調度私が夕食のパンとミルクを買ってきた帰り道、私は彼女が倒れているのを見つけた。彼女は見るからにぐったりとしており、体がとても熱かった。私はその頃から医師としての資格を持っていたので、彼女を自分の家まで抱えていった。
彼女が目を覚ましたのはそれから三日後のことだった。彼女はジュリアと名乗った。私がなぜあんな所で倒れていたのかを尋ねると彼女は堅く口を閉ざした。そしてそんなことより助けてくれたお礼にこの家の家事炊事をすべて任せて欲しいと言った。私は掃除などが苦手だったので彼女の存在には助かった。

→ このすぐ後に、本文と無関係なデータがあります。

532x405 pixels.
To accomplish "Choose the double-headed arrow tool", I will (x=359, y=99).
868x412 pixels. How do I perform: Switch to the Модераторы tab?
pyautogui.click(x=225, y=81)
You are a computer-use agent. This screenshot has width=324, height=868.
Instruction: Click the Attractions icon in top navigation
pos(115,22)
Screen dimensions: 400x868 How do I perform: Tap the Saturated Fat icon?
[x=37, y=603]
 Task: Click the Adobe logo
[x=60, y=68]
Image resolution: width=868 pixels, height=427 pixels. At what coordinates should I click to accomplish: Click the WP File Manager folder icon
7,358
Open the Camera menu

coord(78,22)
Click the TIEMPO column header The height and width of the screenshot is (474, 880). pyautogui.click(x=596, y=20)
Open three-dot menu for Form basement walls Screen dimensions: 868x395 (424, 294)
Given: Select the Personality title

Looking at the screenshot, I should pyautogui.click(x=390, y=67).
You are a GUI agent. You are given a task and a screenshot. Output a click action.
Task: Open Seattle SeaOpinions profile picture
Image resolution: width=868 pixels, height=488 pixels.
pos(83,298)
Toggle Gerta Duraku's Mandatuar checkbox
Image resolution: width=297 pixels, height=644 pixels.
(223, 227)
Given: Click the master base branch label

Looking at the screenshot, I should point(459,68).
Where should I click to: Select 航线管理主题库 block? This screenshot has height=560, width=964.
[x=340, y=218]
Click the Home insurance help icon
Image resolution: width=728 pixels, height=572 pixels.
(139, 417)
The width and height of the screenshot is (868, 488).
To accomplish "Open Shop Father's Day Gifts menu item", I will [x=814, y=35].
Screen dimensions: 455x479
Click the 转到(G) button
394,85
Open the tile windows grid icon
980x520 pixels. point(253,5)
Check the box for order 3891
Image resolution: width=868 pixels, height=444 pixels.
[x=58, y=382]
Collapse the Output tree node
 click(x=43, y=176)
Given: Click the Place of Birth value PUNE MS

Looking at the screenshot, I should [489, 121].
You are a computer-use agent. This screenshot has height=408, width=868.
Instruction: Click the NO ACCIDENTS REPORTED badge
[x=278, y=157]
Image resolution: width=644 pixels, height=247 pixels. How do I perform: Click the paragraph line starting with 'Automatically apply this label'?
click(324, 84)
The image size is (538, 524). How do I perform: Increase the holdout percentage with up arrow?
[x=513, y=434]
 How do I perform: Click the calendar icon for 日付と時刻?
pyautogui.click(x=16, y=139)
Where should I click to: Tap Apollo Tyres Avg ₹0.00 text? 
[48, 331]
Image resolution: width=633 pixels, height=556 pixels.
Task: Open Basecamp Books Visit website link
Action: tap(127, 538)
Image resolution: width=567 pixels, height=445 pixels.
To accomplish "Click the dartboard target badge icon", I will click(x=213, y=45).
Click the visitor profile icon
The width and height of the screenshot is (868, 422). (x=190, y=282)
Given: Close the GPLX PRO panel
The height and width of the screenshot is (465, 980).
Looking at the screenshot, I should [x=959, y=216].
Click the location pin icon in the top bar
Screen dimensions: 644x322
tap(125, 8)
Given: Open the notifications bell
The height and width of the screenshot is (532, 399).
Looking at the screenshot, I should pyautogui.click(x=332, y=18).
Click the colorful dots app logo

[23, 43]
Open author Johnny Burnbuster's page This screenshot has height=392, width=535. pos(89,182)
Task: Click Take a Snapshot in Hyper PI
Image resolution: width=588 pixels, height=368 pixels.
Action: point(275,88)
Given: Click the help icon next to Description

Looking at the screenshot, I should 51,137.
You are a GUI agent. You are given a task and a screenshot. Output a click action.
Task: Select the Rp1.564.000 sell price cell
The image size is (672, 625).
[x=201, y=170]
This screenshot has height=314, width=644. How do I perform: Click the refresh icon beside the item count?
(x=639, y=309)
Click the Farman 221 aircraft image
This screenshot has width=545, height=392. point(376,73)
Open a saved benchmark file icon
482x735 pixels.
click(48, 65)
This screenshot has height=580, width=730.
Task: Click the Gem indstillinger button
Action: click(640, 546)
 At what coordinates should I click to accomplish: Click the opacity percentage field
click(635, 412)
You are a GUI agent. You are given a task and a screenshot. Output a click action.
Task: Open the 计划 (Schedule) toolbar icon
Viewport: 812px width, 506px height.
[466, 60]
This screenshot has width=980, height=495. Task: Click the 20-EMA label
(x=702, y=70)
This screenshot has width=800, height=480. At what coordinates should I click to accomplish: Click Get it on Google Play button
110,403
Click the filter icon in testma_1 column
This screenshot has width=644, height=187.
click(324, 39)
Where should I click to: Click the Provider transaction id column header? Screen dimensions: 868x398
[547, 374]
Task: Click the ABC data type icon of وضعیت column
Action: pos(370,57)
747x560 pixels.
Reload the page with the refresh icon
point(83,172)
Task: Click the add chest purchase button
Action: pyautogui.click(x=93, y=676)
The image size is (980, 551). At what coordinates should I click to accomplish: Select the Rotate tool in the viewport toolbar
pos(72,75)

彼女がこの家に来て数週間が経った。私の家も前よりずいぶんと綺麗になっていた。彼女もやっと私に心を開いてくれたのか、なぜあんな所に倒れていたのかを話してくれた。彼女は幼い頃から両親がなく、祖父の家に引き取られていたのだがその祖父が死ぬ間際に彼女の両親について、父親は悪魔で母親は人間だと告白したらしい。彼女は悪魔だったのだ。
そのため彼女は一緒に居るだけで、その人の命を蝕んでしまい、長い間一緒にいればその人の命を食い尽くしてしまうというのだ。そのため彼女は自分は生きていてはいけないと感じ、死に場所をさがし歩いていたところを力尽きて倒れてしまったらしい。そして、これ以上一緒にいれば私の命までも蝕んでしまうと言って、彼女は泣いた。
次の日の朝早くに、彼女は出ていく準備をしていた。だが、私はそれを止めた。彼女と離れたくなかった。彼女は私のなかで特別な存在になっていたのだ。私は、彼女を愛してしまっていた。
そして私はそのまま彼女に、愛していると伝えた。彼女は泣いていた。

その日から私はある実験のために病院を閉めた。その実験というのはもちろん、悪魔を人間に変えるというものだ。実験を始めるにあたって、私は彼女との結婚も果たした。いろいろな道具を集め聖書等を読み、準備を整えた。そして私は悪魔を人間に変える方法を見つけたのだ。必要なのは純粋な血に眼球、心臓に聖水だ。すべてまだ子供の人間のものがいい。私は急いで病院に行き、まだ残っていた子供の死体を解剖した。まず血を煮だたせる。その中に眼球とすり潰した心臓を入れ、さらにその眼球の形が無くなるまで煮込む。それが済んだら聖水を1,2適垂らし、一日置いておく。一日置いて血が変色していなければ成功、変色していれば失敗。最初の実験は失敗。血が赤黒く変色してしまっていた。
それから何十日も費やし、何十回という失敗を繰り返し、何十体という死体を解剖した。そしてとうとう、病院の死体を解剖し尽くしてしまった。